Fanfic su artisti musicali > One Direction
Segui la storia  |       
Autore: Celeste9    02/01/2014    3 recensioni
“Non c’è niente di più pericoloso del demone della fantasia acquattato nell’animo femminile” (Isabel Allende).
Questa è una raccolta di OS di tutti i generi, prevalentemente romantiche, su quello che io considero il sesto membro degli One Direction.
(Da una delle storie) “La gioia che provo quando sono insieme a Josh mi fa quasi paura, non so se si tratti veramente di amore, ma, qualsiasi cosa sia, è una sensazione bellissima: mi sento come se la sua anima avesse riempito all’improvviso il vuoto che sentivo nella mia”.
CREDITS: il titolo della raccolta è un verso di “Drunk” di Ed Sheeran; i titoli delle varie OS sono quasi tutte canzoni dei Toto.
Genere: Romantico, Sentimentale, Slice of life | Stato: completa
Tipo di coppia: Het | Personaggi: Josh Devine, Nuovo personaggio
Note: Lime, Raccolta | Avvertimenti: nessuno
Capitoli:
 <<    >>
Per recensire esegui il login o registrati.
Dimensione del testo A A A
Image and video hosting by TinyPic

 

DRUM TALK

And when I've feelings that I can't explain
I let the drums do the talking

 

-Chi è Josh Devine?
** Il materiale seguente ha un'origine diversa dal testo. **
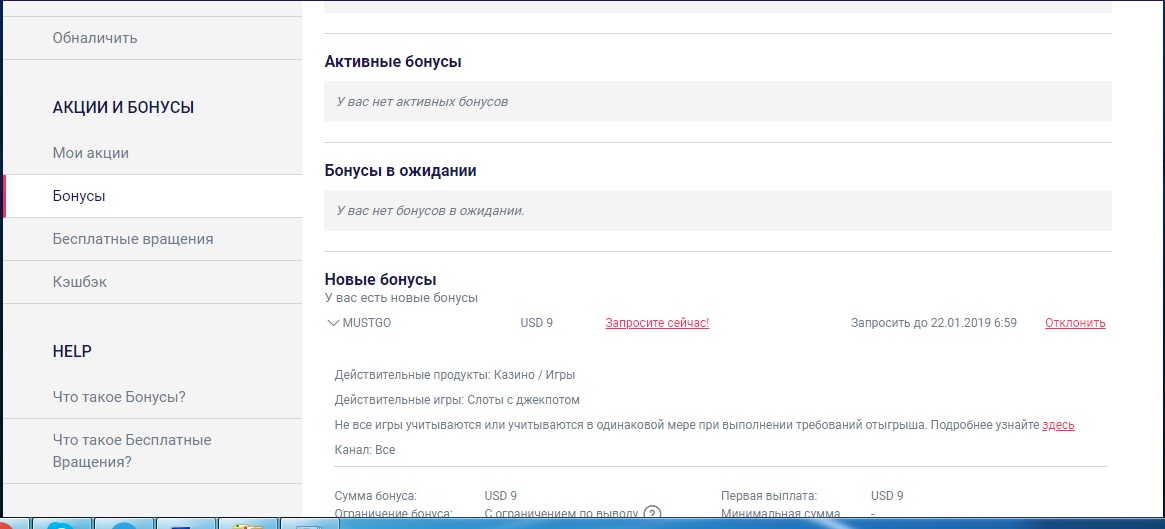Click the 'Запросить до 22.01.2019 6:59' deadline text
The height and width of the screenshot is (529, 1165).
click(933, 323)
E perché ti segue su Twitter?

La voce alterata del mio ragazzo mi fece sussultare e la matita, impegnata a tracciare una precisissima linea, mi sfuggì di mano disegnando un antiestetico ghirigoro sul progetto per l’esame di architettura.

-Sai come funziona su Twitter, chiunque può seguirti- mi giustificai.

-Ma hai la timeline piena delle vostre conversazioni!

Cercai disperatamente un argomento a cui appigliarmi, confidando nel fatto che lui non conoscesse una parola di inglese, ma fortunatamente mi precedette.

-Ah, ma suona con gli One Direction! Ho capito: vuoi usarlo per arrivare a coso nell’armadio.

“Coso nell’armadio” era Liam Payne, o meglio, il suo poster a grandezza naturale che mi aveva seguito dalla mia cameretta fino all’appartamento che dividevo con il mio ragazzo. Ripensandoci, non era stata una grande idea quella di andare a vivere insieme: con la convivenza quotidiana avevo scoperto che eravamo profondamente diversi, ma dopo le superiori, di fronte alla scelta se fare l’interprete o l’architetto, avevo optato per la seconda, mi ero trasferita a Firenze e lui mi era venuto dietro “per dividere le spese” iscrivendosi a Scienze Politiche, giusto per dimostrare ai genitori di essere impegnato in qualcosa, anche se alla fine non aveva dato neanche un esame.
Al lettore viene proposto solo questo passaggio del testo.